■ **TASK INSTRUCTIONS**
Omit all pictures, then retype exactly the lines from the one that contains "1280x720 pixels." through the end of the listing.

::::::

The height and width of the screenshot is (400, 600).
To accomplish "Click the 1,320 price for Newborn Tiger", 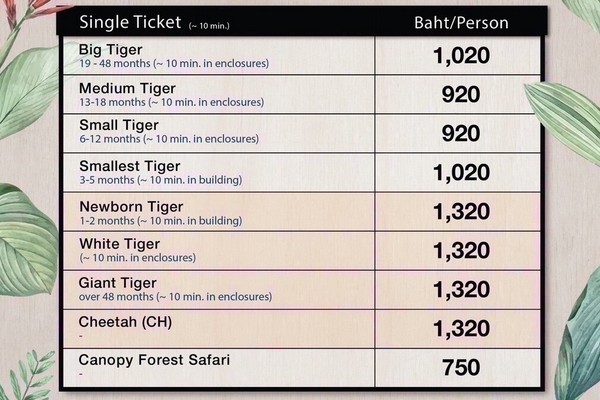I will [x=461, y=212].
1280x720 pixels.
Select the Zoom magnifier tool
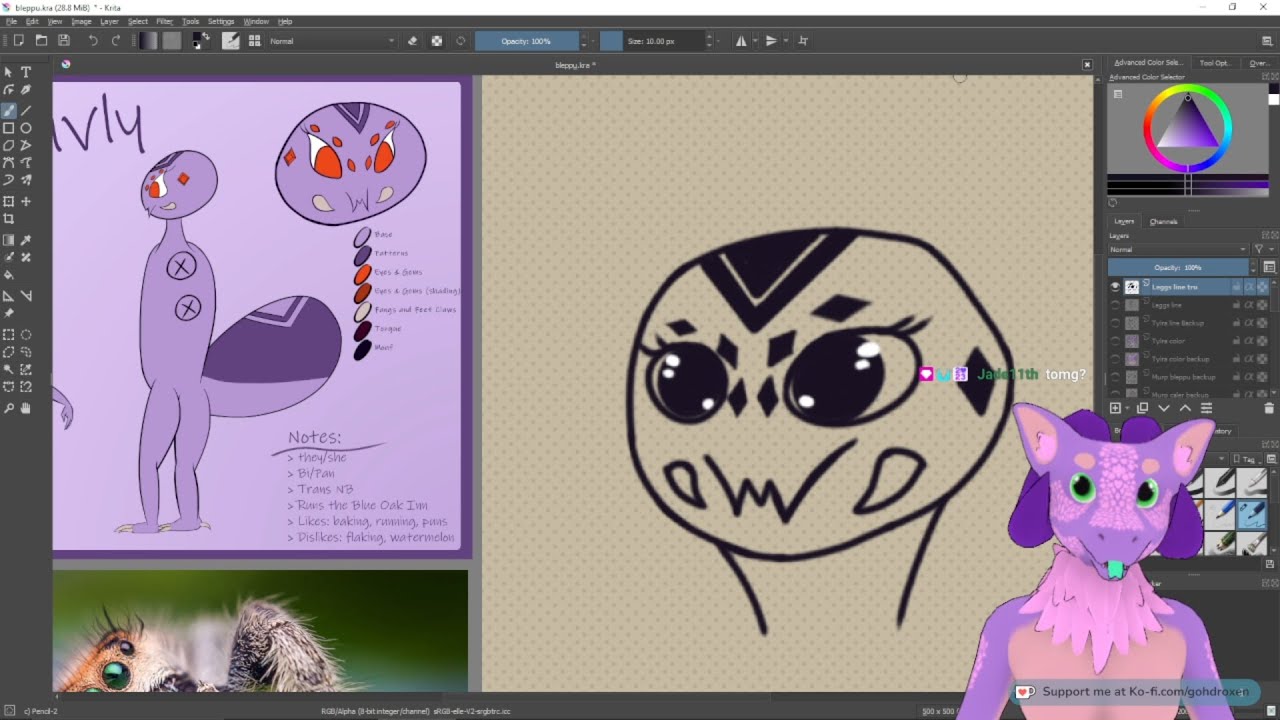pyautogui.click(x=9, y=408)

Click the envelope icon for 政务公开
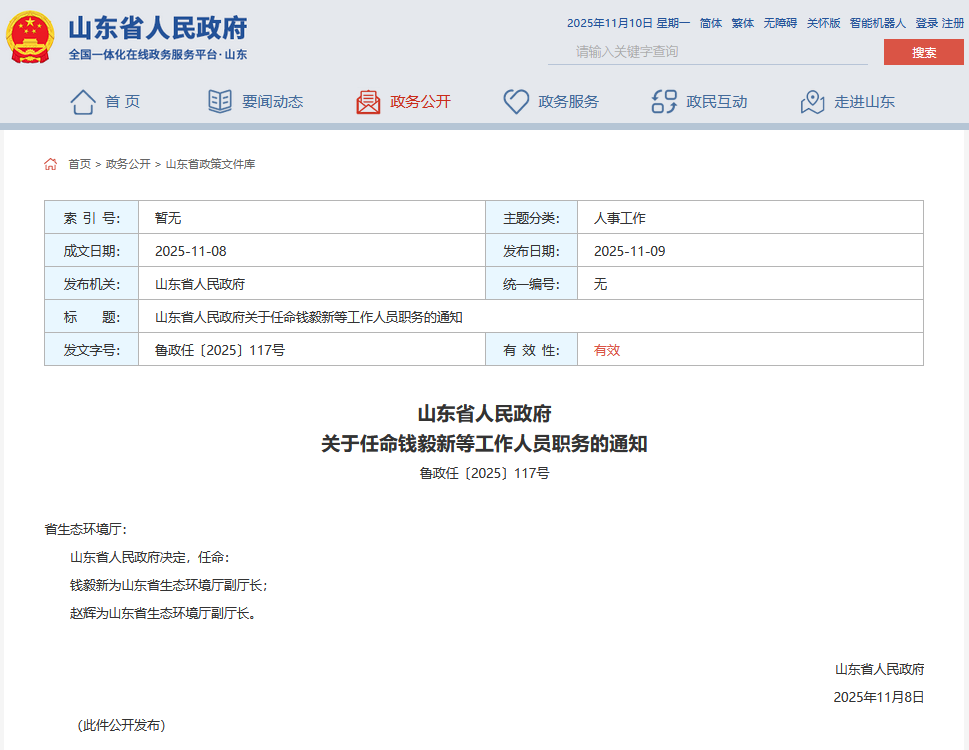click(x=368, y=101)
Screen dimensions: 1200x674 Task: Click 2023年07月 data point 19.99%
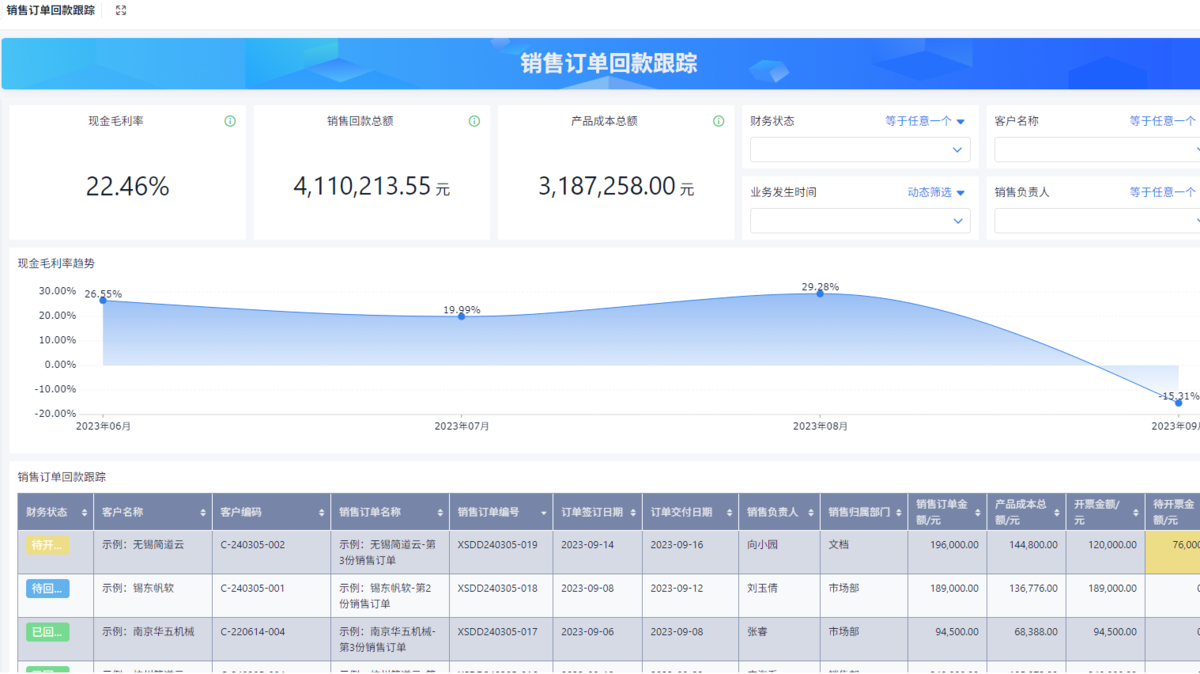click(x=461, y=316)
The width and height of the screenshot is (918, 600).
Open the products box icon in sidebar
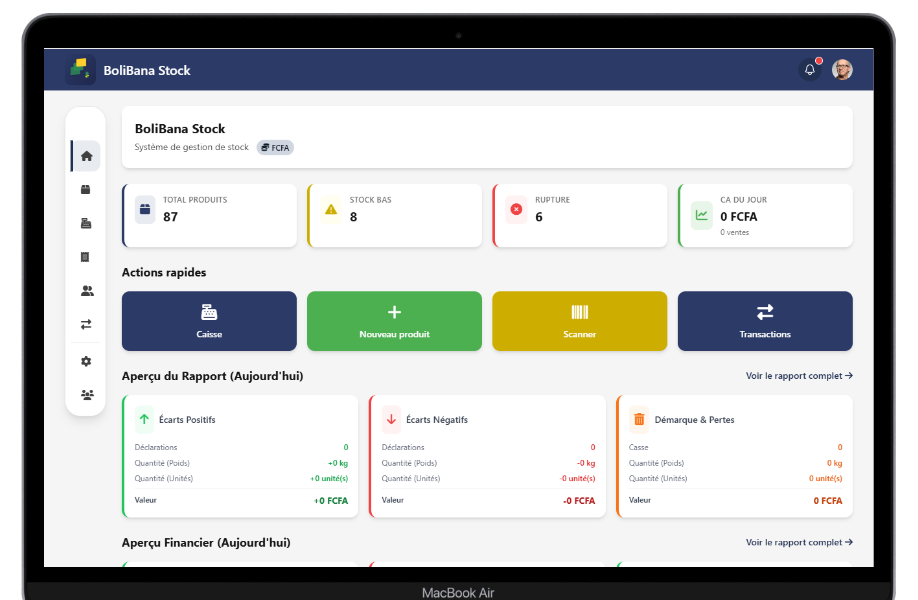coord(86,190)
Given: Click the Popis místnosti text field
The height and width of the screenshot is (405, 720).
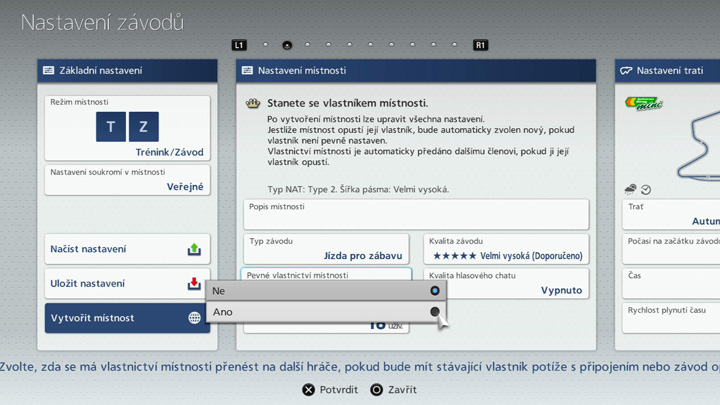Looking at the screenshot, I should tap(416, 214).
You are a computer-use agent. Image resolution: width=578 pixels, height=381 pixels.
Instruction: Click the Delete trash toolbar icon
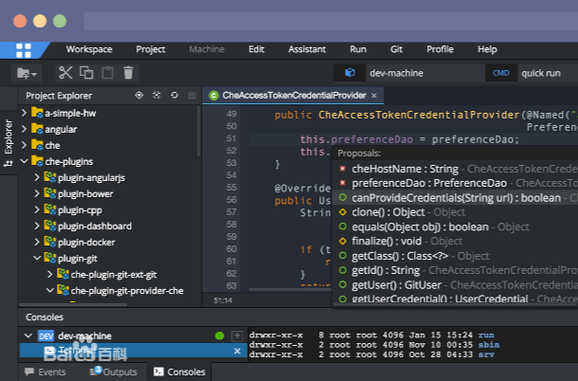(128, 73)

::::::

■ **SOLUTION TO THIS TASK**
1280x720 pixels.
Select the Zoom magnifier tool
pyautogui.click(x=9, y=408)

Click the envelope icon for 政务公开
click(x=368, y=101)
Screen dimensions: 1200x674 Task: Click 2023年07月 data point 19.99%
click(x=461, y=316)
The width and height of the screenshot is (918, 600).
Open the products box icon in sidebar
coord(86,190)
Given: Click the Popis místnosti text field
The height and width of the screenshot is (405, 720).
Looking at the screenshot, I should tap(416, 214).
You are a computer-use agent. Image resolution: width=578 pixels, height=381 pixels.
Instruction: Click the Delete trash toolbar icon
(128, 73)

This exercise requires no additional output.